Mortgage interest rates are the lowest they’ve been in years and perhaps you’re wondering if it’s time to refinance your loan. Lenders advertising their refinancing services make it sound as easy as filling out a form and paying less each month. While refinancing does not need to be complicated, here are 5 common mistakes that could cost you thousands of dollars over the course of the loan. Refinancing can be a great experience if you can avoid making these mistakes.
1. Not Shopping Around
Not all loans are structured the same. It’s important to compare your options. Even loans with the same interest rate can have different costs, fees, and terms.
2. Shopping for Too Long
Interest rates change quickly and, in this volatile market, it’s possible to lose a great interest rate by looking for too long. Consider getting three different loan options at the same time and choosing the best option out of those three to work with.

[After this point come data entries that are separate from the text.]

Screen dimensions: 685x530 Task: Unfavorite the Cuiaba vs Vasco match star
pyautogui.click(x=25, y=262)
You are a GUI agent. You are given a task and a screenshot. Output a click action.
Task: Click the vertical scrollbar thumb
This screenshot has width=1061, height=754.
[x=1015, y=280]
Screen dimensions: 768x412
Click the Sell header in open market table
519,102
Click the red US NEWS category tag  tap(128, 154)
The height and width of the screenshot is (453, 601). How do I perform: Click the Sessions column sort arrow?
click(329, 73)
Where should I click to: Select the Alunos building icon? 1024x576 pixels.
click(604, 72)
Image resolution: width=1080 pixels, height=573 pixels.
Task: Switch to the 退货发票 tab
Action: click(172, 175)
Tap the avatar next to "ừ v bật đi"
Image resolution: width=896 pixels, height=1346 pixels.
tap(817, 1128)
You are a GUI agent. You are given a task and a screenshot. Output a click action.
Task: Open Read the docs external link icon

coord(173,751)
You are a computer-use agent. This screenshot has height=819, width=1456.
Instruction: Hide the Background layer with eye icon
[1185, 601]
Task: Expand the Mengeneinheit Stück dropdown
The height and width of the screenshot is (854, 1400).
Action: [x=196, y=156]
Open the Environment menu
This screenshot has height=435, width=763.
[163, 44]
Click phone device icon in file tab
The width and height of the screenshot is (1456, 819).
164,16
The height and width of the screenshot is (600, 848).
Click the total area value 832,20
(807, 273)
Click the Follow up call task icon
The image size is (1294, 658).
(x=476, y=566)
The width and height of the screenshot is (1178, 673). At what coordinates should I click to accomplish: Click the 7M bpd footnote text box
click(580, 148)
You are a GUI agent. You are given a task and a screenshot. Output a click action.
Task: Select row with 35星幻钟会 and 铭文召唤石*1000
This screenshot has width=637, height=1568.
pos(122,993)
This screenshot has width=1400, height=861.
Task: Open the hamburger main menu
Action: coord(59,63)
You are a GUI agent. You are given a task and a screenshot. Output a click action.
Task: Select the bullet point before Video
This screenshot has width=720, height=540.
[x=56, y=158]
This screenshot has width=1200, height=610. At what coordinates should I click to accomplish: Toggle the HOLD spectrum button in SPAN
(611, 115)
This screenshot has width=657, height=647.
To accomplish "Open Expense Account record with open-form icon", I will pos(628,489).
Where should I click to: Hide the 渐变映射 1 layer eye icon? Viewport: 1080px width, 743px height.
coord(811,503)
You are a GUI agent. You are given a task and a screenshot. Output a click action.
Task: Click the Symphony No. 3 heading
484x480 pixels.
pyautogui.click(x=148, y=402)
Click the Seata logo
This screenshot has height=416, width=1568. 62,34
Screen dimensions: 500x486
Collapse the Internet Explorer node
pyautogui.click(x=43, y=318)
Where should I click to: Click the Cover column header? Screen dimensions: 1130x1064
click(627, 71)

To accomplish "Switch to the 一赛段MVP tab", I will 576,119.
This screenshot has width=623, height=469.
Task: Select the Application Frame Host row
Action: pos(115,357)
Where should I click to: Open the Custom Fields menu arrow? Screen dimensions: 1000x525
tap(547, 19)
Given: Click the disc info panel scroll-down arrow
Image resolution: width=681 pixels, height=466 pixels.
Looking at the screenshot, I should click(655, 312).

3. Adding Years to Repayment
Interest rates are not the only consideration in deciding to refinance. If you are 7 years into a 30-year loan, restarting the clock with a new 30-year loan can cost you thousands of dollars. Never refinance with a longer term than your current status.
4. Not Considering Your Job Stability
The pandemic has created instability in the job market; consider your employment situation carefully before using precious savings for loan costs. Additionally, if you are moving from a 30-year loan to a 15-year loan, your payment might go up. Make sure you have the income to comfortably pay that increase each month.
5. Assuming Your Credit is Great
Before looking for a refinance, check your credit score and make any adjustments before you get a surprise.
This is a great time to reduce your mortgage interest rate, while rates are low. Consider all the aspects of the refinance offer first and make sure you get the best option to save money.